A portaria impede de entrar no país, além de permitir a repatriação e a deportação sumária, de pessoa considerada perigosa para a segurança do país ou que tenha praticado ato contrário aos princípios e objetivos da Constituição brasileira.

G1 procurou o Ministério da Justiça e Segurança Pública para esclarecer os motivos e detalhes da portaria, mas não recebeu retorno até a última atualização desta reportagem.

Segundo a determinação do ministro, são consideradas pessoas perigosas os suspeitos de envolvimento nos seguintes atos:

  • terrorismo;
  • grupo criminoso organizado ou associação criminosa armada ou que tenha armas à disposição;
  • tráfico de drogas, pessoas ou armas de fogo;
  • pornografia ou exploração sexual infanto-juvenil; e
  • torcida com histórico de violência em estádios.

O texto publicado estabelece que caberá à autoridade migratória reconhecer e avaliar se a pessoa se enquadra nos atos mencionados acima, com base nas seguintes informações:

  • difusão ou informação oficial em ação de cooperação internacional;
  • lista de restrições exaradas por ordem judicial ou por compromisso assumido pela República Federativa do Brasil perante organismo internacional ou Estado estrangeiro;
  • informação de inteligência proveniente de autoridade brasileira ou estrangeira;
  • investigação criminal em curso; e
  • sentença penal condenatória.

De acordo com a portaria, ninguém será impedido de entrar no Brasil nem repatriado ou deportado sumariamente “por motivo de raça, religião, nacionalidade, pertinência a grupo social ou opinião política”.
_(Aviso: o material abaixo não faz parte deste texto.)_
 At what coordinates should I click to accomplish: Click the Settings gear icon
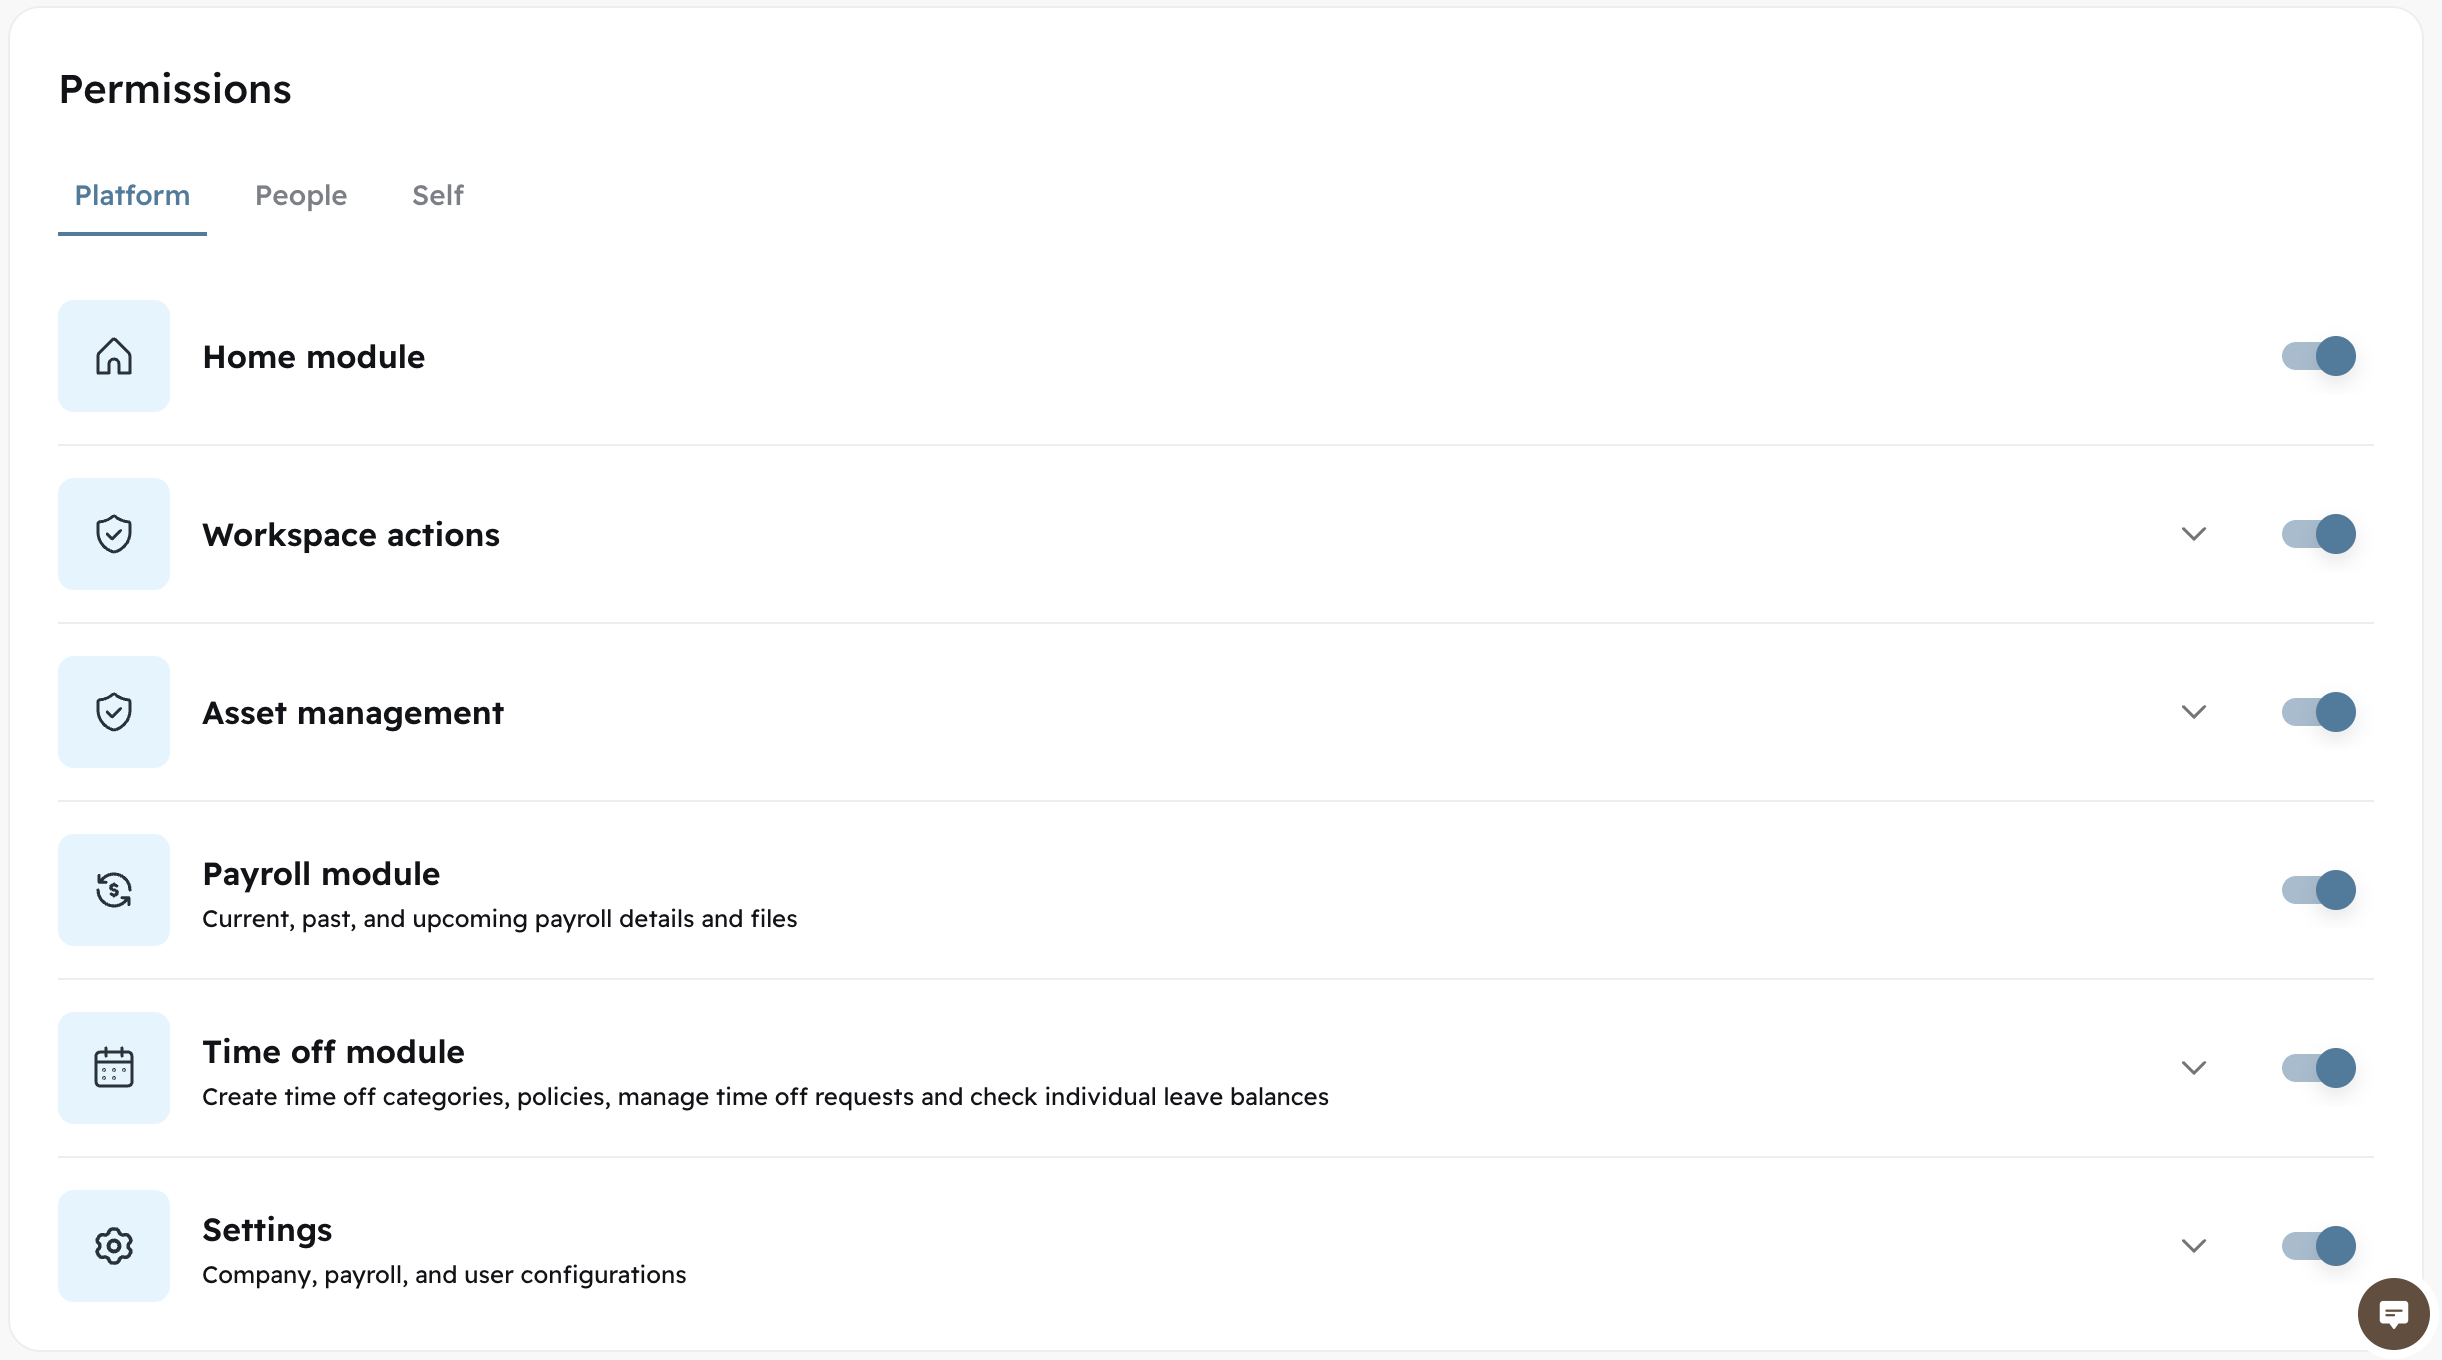coord(113,1245)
Também não serão impedidas de acessar o país as pessoas perseguidas no exterior por crime puramente político ou de opinião.

Deportação

A portaria prevê que a pessoa enquadrada na deportação será pessoalmente notificada para que apresente defesa ou deixe o país voluntariamente, no prazo de até 48 horas, contado da notificação.

Se a pessoa não possuir advogado para atuar em sua defesa, a Defensoria Pública deverá ser notificada, preferencialmente por meio eletrônico, para manifestação no período de 48 horas.

Ainda de acordo com a portaria, a ausência de manifestação no prazo de 48 horas não impedirá a deportação.

Regras

Atualmente, a lei que implementa o Estatuto dos Refugiados (Lei 9.474/97) já define que pessoa considerada perigosa não pode pedir refúgio ao Brasil.

A Lei de Migração (Lei 9.474/17) já impede de entrar no país, e permite deportação, de pessoa que tenha praticado ato contrário aos princípios e objetivos da Constituição.

A lei de Migração foi regulamentada pelo por um decreto (decreto 9.199), também de 2017, que detalhou a concessão vistos pelo Brasil e o registro do imigrante, bem como estabeleceu regras para pedidos de asilo, refúgio e residência, repatriação e deportação.